摘要目的 探讨急性早幼粒细胞白血病(APL)患者继发治疗相关性髓系肿瘤(t-MN)的临床特点、诊断、治疗及预后.方法 回顾性分析中国医学科学院血液病医院2012年10月至2019年1月收治的4例APL继发t-MN患者的临床资料,并进行相关文献复习.结果 4例APL继发t-MN患者均为女性,中位年龄42(40～53)岁,3例接受了以维甲酸(ATRA)+亚砷酸(ATO)为基础联合蒽环/蒽醌类药物±阿糖胞苷的前期诱导缓解及巩固治疗方案,1例采用了ATRA联合蒽环/蒽醌类药物±阿糖胞苷的治疗方案,均没有使用烷化剂.在APL获得完全缓解(CR)后40～ 43个月出现t-MN,其中治疗相关性骨髓增生异常综合征(t-MDS)1例,治疗相关性急性髓系白血病(t-AML)3例,出现t-MN时PML-RARα融合基因均为阴性.3例t-AML患者接受了2～4个疗程再诱导治疗,其中有1例t-AML患者在获得CR后行异基因造血干细胞移植(allo-HSCT),1例t-MDS患者接受了去甲基化治疗.中位随访54.5(48 ～62)个月,2例t-AML患者死亡,出现t-MN后中位生存期为12(5～ 18)个月.1989至2018年文献共报道63例APL继发t-MN病例,与本次报道的4例汇总分析,67例患者中男27例,女40例;中位年龄为52.5(15～76)岁;中位潜伏期39(12～168)个月,确诊t-MN后中位生存时间为10(1～39)个月.结论 APL继发t-MN较为少见,目前缺乏有效的防治措施,预后不佳,在随访过程中(尤其是获得CR后39个月左右)若出现病情变化,应警惕t-MN的发生,对此类患者应尽快明确疾病的变化,给予合理的治疗.

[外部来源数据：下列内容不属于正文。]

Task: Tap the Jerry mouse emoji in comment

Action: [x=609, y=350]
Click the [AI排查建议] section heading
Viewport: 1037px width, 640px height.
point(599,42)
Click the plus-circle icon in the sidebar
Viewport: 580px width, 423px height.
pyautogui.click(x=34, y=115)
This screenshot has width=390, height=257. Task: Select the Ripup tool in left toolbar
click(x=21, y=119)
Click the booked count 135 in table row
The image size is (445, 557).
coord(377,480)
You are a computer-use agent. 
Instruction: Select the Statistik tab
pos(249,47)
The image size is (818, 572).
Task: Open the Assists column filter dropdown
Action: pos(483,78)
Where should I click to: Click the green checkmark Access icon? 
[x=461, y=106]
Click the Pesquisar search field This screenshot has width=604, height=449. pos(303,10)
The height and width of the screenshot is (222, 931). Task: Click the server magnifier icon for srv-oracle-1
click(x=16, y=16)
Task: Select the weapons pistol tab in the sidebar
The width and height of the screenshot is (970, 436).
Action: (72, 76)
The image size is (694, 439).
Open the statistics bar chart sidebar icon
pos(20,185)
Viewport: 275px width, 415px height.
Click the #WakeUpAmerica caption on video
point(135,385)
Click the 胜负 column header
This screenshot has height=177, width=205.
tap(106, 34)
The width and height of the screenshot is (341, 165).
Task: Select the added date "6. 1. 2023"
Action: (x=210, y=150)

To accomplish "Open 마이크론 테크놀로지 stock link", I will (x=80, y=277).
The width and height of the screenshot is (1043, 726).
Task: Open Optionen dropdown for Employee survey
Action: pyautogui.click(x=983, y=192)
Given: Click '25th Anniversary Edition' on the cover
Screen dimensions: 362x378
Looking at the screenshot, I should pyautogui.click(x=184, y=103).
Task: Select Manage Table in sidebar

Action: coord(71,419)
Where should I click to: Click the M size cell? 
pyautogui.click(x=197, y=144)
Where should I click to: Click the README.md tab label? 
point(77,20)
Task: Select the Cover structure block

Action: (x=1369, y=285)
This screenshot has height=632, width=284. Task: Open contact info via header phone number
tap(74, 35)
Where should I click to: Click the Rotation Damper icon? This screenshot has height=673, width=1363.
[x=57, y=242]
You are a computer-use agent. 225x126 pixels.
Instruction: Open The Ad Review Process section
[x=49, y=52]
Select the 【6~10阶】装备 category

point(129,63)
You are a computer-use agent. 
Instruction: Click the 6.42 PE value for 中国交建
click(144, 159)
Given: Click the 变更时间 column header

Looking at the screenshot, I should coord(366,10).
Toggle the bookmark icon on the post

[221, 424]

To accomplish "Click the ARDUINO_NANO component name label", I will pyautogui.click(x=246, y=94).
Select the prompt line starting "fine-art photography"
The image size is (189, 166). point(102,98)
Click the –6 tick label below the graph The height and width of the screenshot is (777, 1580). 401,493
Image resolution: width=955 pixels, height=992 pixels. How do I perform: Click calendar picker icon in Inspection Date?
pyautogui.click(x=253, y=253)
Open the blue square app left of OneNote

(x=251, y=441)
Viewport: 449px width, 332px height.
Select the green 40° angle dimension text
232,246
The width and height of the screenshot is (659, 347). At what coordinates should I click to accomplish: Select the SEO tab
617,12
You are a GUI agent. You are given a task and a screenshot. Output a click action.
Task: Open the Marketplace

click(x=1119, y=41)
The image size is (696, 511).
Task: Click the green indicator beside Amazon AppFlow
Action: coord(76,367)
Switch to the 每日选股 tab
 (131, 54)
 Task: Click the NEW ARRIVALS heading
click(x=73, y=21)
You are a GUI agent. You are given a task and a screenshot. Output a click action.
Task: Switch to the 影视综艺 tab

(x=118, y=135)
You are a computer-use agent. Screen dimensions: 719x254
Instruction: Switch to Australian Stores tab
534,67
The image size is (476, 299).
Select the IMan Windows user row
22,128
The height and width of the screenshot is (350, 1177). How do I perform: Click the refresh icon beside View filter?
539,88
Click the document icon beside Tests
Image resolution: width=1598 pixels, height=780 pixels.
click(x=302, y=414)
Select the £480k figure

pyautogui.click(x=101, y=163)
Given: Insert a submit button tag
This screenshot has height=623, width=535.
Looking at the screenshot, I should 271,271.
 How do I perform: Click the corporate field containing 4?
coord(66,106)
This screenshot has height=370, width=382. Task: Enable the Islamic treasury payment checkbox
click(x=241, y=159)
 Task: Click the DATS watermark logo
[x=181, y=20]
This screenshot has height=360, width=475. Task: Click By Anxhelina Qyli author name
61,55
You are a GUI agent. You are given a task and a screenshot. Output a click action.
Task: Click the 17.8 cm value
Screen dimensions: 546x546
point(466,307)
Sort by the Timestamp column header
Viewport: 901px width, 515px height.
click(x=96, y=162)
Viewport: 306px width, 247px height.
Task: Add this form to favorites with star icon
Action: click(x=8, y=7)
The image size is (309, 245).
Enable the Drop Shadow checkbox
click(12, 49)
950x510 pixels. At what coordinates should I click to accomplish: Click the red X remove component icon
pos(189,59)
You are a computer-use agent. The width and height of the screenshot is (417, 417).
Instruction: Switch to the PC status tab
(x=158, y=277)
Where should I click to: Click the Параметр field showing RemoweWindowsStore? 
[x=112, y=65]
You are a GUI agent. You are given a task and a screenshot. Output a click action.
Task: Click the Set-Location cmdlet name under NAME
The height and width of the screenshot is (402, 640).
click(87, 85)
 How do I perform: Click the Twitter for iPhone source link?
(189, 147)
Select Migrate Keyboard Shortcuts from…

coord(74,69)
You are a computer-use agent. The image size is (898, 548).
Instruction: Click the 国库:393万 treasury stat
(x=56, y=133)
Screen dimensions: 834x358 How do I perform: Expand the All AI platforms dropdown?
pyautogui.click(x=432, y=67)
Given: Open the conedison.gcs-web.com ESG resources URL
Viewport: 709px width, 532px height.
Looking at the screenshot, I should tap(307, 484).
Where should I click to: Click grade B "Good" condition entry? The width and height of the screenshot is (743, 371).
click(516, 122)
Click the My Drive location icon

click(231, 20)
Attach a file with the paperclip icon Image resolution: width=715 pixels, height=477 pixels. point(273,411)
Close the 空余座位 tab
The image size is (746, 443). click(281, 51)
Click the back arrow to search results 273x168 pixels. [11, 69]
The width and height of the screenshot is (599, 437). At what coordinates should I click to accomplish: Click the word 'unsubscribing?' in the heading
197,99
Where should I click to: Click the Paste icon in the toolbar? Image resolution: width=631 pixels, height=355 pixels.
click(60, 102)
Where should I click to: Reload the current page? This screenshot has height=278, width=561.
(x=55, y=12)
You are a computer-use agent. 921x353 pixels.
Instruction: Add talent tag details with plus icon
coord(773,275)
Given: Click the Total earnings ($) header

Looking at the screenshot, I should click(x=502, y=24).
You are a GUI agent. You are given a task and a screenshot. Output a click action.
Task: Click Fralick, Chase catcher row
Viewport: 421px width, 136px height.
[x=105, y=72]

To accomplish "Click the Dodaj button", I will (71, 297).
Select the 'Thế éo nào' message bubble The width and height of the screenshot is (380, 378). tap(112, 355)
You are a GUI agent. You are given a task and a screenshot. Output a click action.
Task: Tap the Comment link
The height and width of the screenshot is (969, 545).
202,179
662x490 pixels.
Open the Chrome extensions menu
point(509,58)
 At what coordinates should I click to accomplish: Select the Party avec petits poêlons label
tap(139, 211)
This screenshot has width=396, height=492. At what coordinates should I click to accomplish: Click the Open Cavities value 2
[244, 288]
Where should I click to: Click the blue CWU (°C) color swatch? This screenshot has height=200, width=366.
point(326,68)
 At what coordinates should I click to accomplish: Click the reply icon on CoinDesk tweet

abstractsObjective To investigate the clinical characteristics,diagnosis,treatment and prognosis of therapy-related myeloid neoplasms(t-MNs) after successful treatment for acute promyelocytic leukemia (APL).Methods Clinical data of 4 patients,diagnosed as t-MNs secondary to APL at Hematology Hospital of Chinese Academy of Medical Sciences from October 2012 to January 2019,were collected retrospectively.T-MNs related literature was reviewed.Results The 4 cases were all females,with the median age 42 (range 40-53) years old at the diagnosis of APL.Regarding the induction and consolidation regimens,3 patients received all-trans retinoid acid (ATRA) and arsenic trioxide (ATO) combined with anthracycline/anthraquinone and/or cytosine.One patient only received ATRA and other auxiliary drugs.Alkylating agents were not administrated.The 4 patients developed t-MNs 40 to 43 months after complete remission (CR) of APL,including 1 case of therapy-related myelodysplastic syndrome (t-MDS) and 3 cases of acute myeloid leukemia (t-AML).The PML-RARα fusion genes were all negative when t-MNs developed.The three patients with t-AML were treated with 3 to 4 re-induction regimens,one of whom underwent allogeneic hematopoietic stem cell transplantation (allo-HSCT) after complete remission (CR).One patient with t-MDS received hypomethylating agents.After a median follow-up of 54.5 (48-62) months,2 patients with t-AML died,the median overall survival after t-MN was 12 (5-18) months.From 1989 to 2018,a total of 63 t-MN cases were reported in the literature.Therefore,67 cases were analyzed when four patients in our center were added,including 27 males and 40 females with median age 52.5 (15-76) years.The median latency was 39 (12-126) months and the median overall survival after diagnosis of t-MN was 10 (1-39) months.Conclusions Although rare,t-MNs may occur after successful control of APL.There are no existing guidelines for prevention and treatment of t-MNs,which have very poor prognosis.If cytopenia or other abnormalities of peripheral blood cells develop after 3 years of APL,tMNs should be considered as a differential diagnosis.